[Stored data entries]
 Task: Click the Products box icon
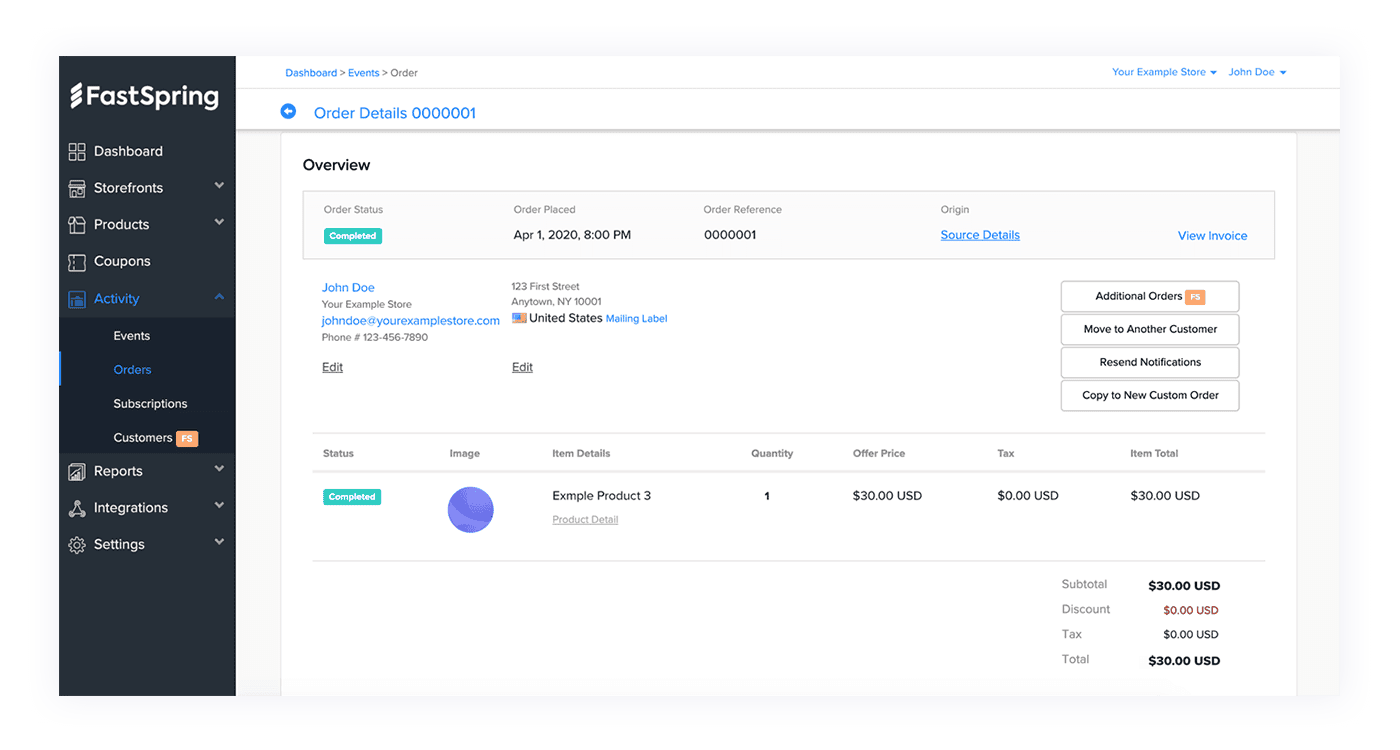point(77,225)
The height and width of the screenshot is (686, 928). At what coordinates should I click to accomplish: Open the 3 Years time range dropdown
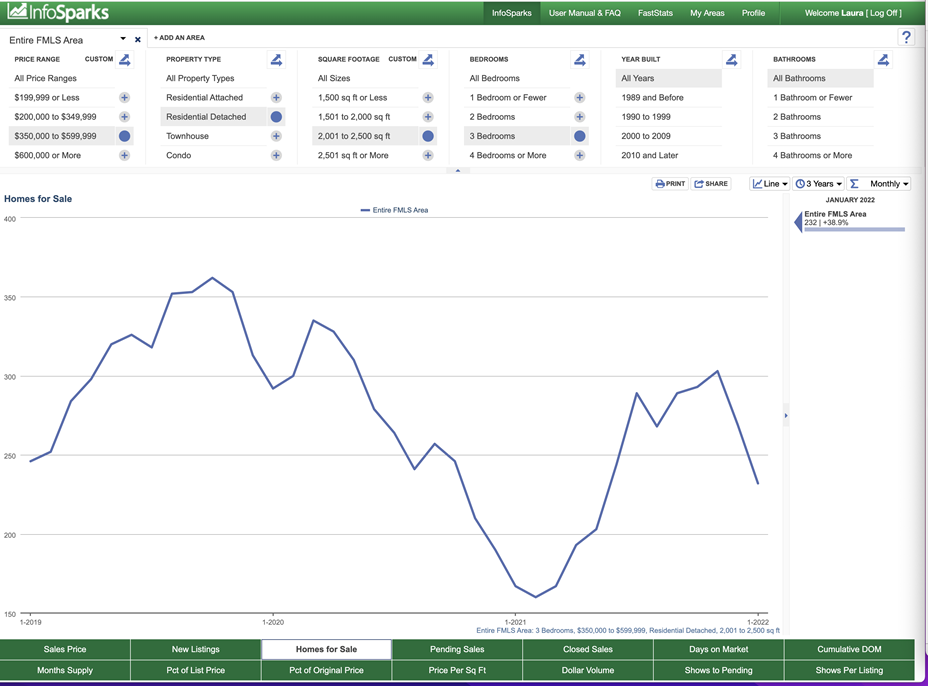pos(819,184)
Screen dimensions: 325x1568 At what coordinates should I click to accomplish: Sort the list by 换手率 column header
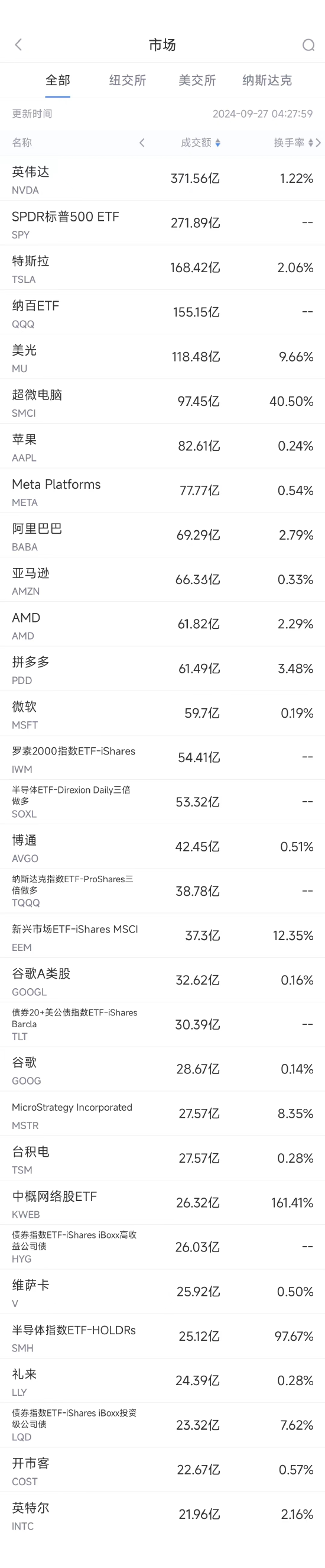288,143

Task item: Output a faithful copy of the data, with each picture left out.

Answer to the exercise:
 Task: Click the Products box icon
point(77,225)
The height and width of the screenshot is (686, 928). At what coordinates should I click to accomplish: Open the 3 Years time range dropdown
pos(819,184)
Screen dimensions: 325x1568 At what coordinates should I click to accomplish: Sort the list by 换手率 column header
288,143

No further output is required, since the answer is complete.